A World in a Grain of Sand
is an important body of work completed by Jie Li Elbraechter in Singapore in 2018, reflecting a moment of reconsideration after extended cross-cultural experience. The series revisits questions of scale, wholeness, and how the individual is situated within the world.
Using natural materials such as sand, glass, and hand-fired mosaic fragments, Jie begins from the smallest units of matter. Through slow, repetitive, and sustained processes of construction, the works unfold as meditations on how structure and meaning emerge through accumulation rather than monumentality.
Rather than depicting a grand cosmology, A World in a Grain of Sand focuses on the latent order embedded within the minute. A single grain of sand becomes both a material fragment and a condensed image of the whole.
Drawing together reflections from Eastern philosophy and contemporary thinking on dimensionality and wholeness, the series invites viewers to reconsider scale, not as a measure of size or importance, but as a way of understanding how the individual remains continuously embedded within larger, interconnected systems.
COMPENDIUM OF MATERIA MEDICA
Compendium of Materia Medica marks a return to Chinese cultural foundations, now approached from a transformed perspective.
Rooted in early ink training and traditional Chinese thought, the series juxtaposes medicinal plants with Western pharmaceuticals, revealing tension between holistic and reductionist systems of knowledge.
This return is not nostalgic. It reflects an analytical re-engagement with tradition, shaped by years of external cultural experience.
FATE, Beijing
ATTITUDE, Germany
CIGARETTE, France
2 Me, England
Memory, SH& SG
Portraits Series
Since 2000, portraiture has been a recurring and enduring element in Jie’s artistic practice. Across different places and cultural contexts, she repeatedly returns to the human figure, or animal figures imbued with human qualities, as a way of engaging with lived experience.
These works are not concerned with identity as a fixed category, nor do they aim to construct stable characters. Instead, they function as ongoing records of states of being. Facial expressions, gestures, and silences register how individuals confront everyday pressure, emotional tension, and the passage of time.
From early works to more recent paintings and installations, the figures gradually shift from specific likenesses toward more generalized forms of existence. The boundary between human and animal is deliberately blurred, allowing the images to move away from personal portraiture and toward a shared condition of vulnerability, endurance, and struggle.
In Jie’s work, portraiture is a sustained practice rather than a discrete theme. It serves as a site where personal experience, historical atmosphere, and the question of how life persists under constraint come into view—leaving behind visual traces of what it means to remain alive.
INK AS METHOD
Before forming her contemporary language, Jie underwent six years of systematic ink training in China.

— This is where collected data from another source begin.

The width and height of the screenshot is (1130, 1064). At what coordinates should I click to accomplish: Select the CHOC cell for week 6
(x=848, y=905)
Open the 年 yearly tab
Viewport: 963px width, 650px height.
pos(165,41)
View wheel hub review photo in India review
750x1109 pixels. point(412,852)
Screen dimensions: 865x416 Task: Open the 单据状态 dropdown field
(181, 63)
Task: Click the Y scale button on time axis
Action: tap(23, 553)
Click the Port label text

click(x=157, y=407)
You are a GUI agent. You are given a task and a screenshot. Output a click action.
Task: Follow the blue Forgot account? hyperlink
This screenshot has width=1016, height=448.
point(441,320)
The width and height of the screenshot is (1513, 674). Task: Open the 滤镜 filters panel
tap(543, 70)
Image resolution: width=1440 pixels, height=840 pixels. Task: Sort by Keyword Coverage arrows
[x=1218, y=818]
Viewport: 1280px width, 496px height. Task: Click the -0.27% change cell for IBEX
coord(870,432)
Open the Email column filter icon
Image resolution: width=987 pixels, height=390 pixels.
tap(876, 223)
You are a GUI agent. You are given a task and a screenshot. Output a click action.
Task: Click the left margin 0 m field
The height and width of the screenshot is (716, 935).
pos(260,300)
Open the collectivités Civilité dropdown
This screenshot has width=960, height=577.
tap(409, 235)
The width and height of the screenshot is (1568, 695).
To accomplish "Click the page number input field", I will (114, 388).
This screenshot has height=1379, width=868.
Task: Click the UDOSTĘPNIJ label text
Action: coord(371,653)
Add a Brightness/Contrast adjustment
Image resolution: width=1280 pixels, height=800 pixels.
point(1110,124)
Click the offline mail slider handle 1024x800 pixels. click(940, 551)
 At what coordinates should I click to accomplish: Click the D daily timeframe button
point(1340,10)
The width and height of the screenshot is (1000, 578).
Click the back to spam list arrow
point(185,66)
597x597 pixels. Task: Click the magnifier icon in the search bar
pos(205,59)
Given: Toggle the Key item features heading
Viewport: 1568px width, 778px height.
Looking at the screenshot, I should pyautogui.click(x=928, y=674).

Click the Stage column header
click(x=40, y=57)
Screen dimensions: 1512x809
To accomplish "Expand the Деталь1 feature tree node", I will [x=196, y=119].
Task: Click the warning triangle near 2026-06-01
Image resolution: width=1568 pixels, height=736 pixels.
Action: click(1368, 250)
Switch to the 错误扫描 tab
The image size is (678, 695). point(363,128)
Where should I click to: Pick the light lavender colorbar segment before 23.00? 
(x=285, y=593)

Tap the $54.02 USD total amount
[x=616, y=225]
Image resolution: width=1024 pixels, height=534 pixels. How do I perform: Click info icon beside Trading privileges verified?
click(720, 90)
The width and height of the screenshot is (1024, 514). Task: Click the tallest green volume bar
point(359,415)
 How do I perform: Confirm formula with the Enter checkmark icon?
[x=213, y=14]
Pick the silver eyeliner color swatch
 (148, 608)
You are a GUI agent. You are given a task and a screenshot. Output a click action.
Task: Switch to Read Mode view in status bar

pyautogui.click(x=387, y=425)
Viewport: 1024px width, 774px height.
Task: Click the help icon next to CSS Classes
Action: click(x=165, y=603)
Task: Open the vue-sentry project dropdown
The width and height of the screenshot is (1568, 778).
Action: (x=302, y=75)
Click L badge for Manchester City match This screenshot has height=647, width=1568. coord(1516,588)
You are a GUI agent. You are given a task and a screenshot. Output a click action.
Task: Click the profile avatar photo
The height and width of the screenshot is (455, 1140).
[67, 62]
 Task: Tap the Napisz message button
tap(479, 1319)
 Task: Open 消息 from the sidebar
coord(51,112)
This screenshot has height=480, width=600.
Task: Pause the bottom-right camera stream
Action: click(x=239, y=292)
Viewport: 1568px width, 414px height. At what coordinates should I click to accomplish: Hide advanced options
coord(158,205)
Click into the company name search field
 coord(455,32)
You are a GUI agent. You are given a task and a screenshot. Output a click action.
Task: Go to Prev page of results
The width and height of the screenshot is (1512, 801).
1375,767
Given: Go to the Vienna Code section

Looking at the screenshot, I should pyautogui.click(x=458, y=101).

Ink shaped perception rather than style, introducing rhythm, breath, emptiness, and duration.
After relocating to Geneva, she returned to ink for two further years. Removed from its original cultural framework, ink became a structure to be dismantled, tested, and reassembled.
This methodological foundation underlies her later cross-cultural practice, bridging tradition, displacement, and anthropological inquiry.